万が一、番に惹かれずにすむ方法が見つかったとしよう。
もし、それをリルムが見つけたとしたら」
「検証は私とラスティン様で行う、と思います」
「そうだ」
ラスティンの表情は苦々しい。
リルムも不安そうな表情を浮かべている。
「君はそれでいいのか?」
「良くないです。不安でいっぱいです。
もし、ラスティン様に嫌われたらと思うとそれだけで途方に暮れてしまいます。
でも、今のままでもやっぱり不安なんです。番という未知のシステムに預けっぱなしなのも怖いんです」
慎重に言葉を選びながら、ラスティンの目を見る。大好きな紫の瞳。この感情は、ただ番というシステムにのっとってるだけなのではないかという不安はずっとつきまとうのだろう。
ならば、解明したい。胸を張って、番だからではなくラスティンだから好きなのだと言いたい。
「それでも、逃げないのだな」
「逃げたくない、です。
だから、ラスティン様…」
「なんだ?」
「番のこともそうですけど、ラスティン様のこともたくさん教えて下さい。
好きなものや、嫌いなもの。
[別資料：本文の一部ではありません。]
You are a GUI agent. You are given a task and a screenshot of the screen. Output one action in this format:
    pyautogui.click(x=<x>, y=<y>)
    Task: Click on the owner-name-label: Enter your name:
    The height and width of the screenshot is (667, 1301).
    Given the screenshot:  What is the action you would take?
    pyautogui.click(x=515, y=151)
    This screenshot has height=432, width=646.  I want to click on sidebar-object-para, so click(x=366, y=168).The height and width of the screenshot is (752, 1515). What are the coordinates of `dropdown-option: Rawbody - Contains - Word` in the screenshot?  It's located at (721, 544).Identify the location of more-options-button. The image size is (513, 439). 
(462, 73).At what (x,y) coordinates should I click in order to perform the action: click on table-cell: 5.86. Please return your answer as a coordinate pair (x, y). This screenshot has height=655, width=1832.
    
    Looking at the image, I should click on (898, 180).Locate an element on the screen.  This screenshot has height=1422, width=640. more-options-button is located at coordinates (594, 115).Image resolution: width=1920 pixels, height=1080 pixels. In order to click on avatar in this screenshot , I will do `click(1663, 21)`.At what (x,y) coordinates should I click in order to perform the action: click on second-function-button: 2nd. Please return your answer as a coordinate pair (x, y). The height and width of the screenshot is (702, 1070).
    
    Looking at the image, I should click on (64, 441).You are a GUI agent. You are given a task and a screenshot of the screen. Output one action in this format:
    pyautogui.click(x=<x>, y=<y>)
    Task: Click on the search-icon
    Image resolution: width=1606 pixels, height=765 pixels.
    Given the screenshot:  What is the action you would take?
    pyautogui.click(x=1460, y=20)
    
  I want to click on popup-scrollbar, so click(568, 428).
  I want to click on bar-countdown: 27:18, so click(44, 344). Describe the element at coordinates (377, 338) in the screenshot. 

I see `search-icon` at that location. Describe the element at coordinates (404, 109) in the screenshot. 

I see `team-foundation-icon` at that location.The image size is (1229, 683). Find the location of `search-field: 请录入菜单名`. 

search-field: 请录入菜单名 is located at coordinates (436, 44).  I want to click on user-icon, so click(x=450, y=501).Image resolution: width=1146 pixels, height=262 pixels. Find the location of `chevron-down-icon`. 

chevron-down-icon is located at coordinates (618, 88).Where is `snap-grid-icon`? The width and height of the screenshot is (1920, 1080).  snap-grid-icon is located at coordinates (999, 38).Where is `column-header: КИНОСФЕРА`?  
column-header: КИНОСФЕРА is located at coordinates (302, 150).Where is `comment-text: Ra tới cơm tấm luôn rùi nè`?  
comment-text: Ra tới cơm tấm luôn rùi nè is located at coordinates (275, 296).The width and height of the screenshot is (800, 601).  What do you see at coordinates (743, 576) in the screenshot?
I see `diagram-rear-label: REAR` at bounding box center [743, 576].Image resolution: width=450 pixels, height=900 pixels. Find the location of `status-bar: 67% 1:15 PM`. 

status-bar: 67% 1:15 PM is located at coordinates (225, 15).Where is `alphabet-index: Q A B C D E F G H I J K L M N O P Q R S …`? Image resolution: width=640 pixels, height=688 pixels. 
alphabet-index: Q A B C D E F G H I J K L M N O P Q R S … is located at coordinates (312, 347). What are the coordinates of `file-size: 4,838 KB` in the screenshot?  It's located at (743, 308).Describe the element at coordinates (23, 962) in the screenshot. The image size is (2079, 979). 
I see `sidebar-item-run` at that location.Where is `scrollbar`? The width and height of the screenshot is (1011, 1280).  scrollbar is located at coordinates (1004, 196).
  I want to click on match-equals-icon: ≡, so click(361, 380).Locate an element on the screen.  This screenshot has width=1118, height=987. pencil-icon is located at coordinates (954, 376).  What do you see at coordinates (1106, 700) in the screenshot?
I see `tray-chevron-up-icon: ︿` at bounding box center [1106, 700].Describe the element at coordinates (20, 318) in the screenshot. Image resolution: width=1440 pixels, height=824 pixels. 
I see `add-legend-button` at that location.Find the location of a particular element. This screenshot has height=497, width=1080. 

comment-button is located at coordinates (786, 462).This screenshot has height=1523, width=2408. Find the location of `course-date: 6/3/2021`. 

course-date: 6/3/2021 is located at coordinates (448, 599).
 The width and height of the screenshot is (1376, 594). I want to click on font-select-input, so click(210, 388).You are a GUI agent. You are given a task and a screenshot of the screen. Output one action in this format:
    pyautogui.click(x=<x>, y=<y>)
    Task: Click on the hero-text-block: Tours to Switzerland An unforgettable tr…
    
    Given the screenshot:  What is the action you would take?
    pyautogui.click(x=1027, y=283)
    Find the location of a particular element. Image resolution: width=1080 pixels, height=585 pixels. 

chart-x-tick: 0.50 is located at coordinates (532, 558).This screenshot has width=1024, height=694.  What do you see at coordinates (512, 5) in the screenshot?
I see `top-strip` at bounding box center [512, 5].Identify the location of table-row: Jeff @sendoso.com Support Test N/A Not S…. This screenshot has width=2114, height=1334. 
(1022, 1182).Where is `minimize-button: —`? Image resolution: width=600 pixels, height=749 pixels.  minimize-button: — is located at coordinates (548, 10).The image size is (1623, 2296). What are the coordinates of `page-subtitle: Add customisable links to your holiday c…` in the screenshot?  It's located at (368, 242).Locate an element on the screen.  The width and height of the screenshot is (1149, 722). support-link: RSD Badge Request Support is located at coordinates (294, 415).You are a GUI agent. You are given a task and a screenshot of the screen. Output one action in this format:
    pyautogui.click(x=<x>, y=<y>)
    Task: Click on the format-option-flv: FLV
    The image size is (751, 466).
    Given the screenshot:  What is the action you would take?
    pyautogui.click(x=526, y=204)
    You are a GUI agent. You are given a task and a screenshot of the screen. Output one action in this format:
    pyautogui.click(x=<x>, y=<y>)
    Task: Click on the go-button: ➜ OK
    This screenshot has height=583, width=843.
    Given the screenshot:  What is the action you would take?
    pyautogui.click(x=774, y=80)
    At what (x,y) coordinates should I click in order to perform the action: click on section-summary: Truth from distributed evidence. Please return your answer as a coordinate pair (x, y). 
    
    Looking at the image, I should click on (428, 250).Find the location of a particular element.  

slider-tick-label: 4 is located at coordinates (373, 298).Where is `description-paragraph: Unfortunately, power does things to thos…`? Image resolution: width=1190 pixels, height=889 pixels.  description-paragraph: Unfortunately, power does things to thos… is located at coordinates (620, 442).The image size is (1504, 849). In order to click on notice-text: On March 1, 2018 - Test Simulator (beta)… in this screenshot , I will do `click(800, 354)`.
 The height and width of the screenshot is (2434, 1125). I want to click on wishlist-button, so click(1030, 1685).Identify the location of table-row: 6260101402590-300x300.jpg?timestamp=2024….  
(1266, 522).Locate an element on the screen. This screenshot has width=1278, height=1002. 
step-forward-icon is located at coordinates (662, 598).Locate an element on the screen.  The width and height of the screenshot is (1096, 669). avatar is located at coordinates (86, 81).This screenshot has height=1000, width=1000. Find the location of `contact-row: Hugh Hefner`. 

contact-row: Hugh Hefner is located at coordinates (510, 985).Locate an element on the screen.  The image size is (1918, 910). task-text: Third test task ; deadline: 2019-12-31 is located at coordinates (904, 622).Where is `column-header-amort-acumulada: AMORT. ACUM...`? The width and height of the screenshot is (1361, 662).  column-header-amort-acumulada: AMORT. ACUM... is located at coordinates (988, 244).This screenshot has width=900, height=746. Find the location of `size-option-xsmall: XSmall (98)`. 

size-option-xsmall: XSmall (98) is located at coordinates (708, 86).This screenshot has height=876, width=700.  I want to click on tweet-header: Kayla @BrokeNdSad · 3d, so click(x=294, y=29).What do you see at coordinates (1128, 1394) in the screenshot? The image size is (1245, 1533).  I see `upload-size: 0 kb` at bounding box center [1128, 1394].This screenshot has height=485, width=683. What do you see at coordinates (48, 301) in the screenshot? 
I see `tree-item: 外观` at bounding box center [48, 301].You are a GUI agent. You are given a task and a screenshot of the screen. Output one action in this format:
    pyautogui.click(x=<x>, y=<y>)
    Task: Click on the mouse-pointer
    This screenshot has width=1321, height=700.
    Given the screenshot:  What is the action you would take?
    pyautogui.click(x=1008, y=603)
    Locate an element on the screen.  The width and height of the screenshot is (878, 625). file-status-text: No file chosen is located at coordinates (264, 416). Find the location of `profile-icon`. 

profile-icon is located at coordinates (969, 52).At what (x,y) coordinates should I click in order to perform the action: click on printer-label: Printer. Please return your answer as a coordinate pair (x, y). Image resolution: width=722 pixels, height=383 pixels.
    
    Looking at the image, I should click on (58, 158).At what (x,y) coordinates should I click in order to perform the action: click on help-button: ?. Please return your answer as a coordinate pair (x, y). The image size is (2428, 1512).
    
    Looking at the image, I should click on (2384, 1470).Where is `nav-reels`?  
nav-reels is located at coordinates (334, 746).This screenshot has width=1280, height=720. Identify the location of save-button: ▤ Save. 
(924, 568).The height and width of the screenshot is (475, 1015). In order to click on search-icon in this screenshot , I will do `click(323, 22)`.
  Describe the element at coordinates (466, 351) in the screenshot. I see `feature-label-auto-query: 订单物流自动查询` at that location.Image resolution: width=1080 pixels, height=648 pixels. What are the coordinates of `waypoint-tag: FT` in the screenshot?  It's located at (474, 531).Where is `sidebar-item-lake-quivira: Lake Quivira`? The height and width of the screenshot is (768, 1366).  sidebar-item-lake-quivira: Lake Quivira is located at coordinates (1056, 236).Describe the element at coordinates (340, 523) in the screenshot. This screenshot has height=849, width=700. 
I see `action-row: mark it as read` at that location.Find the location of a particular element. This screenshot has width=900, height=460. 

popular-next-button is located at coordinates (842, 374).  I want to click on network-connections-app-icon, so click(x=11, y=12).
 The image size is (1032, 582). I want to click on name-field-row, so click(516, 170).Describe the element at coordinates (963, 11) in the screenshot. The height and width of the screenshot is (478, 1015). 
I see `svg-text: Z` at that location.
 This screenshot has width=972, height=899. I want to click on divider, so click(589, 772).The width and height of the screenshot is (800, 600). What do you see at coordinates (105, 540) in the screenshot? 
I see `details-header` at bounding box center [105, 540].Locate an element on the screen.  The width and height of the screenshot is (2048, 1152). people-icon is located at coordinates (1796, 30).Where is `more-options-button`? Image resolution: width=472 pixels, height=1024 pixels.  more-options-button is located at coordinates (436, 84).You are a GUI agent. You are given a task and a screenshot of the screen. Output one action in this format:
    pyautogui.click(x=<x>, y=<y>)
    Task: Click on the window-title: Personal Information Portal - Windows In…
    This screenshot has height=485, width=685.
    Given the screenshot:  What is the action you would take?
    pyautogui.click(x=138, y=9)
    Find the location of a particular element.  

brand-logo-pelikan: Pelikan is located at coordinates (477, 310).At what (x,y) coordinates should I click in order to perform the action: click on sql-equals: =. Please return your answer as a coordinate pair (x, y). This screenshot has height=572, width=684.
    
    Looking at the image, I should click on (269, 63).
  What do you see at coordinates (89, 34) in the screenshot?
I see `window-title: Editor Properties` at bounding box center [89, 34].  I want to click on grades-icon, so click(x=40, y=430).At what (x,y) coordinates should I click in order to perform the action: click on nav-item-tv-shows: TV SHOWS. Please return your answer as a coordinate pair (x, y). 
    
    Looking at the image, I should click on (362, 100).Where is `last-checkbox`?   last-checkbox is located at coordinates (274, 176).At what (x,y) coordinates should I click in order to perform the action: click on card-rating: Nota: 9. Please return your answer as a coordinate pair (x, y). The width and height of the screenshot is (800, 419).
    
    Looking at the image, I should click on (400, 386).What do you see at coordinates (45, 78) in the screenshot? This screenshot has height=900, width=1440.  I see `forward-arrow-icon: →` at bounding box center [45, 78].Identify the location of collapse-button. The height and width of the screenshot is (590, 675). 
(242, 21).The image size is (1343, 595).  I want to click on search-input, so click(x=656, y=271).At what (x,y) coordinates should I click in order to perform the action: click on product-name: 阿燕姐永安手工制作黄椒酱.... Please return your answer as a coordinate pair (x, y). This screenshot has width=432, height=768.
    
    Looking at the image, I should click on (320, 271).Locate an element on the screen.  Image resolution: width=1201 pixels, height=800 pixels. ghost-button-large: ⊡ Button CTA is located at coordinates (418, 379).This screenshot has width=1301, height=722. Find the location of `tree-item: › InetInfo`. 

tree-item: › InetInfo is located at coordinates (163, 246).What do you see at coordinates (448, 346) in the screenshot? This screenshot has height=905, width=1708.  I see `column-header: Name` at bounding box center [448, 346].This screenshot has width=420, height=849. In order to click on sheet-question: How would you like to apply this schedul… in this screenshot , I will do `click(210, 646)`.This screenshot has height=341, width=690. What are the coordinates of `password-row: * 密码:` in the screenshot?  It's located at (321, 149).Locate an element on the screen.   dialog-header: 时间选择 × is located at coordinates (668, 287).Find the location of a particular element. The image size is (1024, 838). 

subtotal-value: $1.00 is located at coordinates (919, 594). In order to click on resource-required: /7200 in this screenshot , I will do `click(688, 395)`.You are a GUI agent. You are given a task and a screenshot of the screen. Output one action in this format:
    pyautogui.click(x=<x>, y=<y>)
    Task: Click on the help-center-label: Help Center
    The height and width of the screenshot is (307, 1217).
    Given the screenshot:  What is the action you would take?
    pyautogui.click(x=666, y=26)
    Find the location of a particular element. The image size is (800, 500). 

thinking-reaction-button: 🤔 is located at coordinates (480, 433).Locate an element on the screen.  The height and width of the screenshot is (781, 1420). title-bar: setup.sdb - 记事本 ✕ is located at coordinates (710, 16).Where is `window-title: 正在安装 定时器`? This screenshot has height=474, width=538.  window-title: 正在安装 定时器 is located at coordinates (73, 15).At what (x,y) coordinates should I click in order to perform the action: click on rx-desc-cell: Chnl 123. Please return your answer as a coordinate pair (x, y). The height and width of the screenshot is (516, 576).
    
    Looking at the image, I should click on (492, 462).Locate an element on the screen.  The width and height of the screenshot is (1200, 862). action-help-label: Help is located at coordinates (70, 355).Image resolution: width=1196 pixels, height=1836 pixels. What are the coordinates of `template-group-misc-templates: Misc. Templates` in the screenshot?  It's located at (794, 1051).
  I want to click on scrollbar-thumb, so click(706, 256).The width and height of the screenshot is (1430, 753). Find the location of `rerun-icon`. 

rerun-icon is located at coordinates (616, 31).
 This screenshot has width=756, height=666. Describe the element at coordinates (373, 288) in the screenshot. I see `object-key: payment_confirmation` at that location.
番であってもなくても、ラスティン様に好いてもらえるよう、私、頑張りますから…」
だから、捨てないでほしい、とまでは言葉にできなかった。それはあまりにも傲慢すぎる願いだからだ。
命を助けてもらい、学ぶ場を用意してもらい、さらに彼の嫌悪感を押してまで番のことを知ろうとしている。ここまで迷惑をかけて、更に強請るなんてことはリルムにはできない。
「参った。
俺が惚れた女性はここまで芯が強かったか」
暫く返事がなく、部屋には静寂が響いていた。それを破ったのは、心底驚いたという響きのラスティンの声だ。
「きっかけは番だけれど、俺は今間違いなくリルムに惚れていると断言できる。
というか、惚れ直した」
「ラ、ラスティン様?」
「ふふ、君が学園でどう活躍するのか、楽しみだな」
いつの間にか、リルムはラスティンの力強い腕の中に囚われている。相変わらずな速さだ。その癖スマートさは微塵も損なっていない。
「俺はリルムにちゃんと惚れているよ。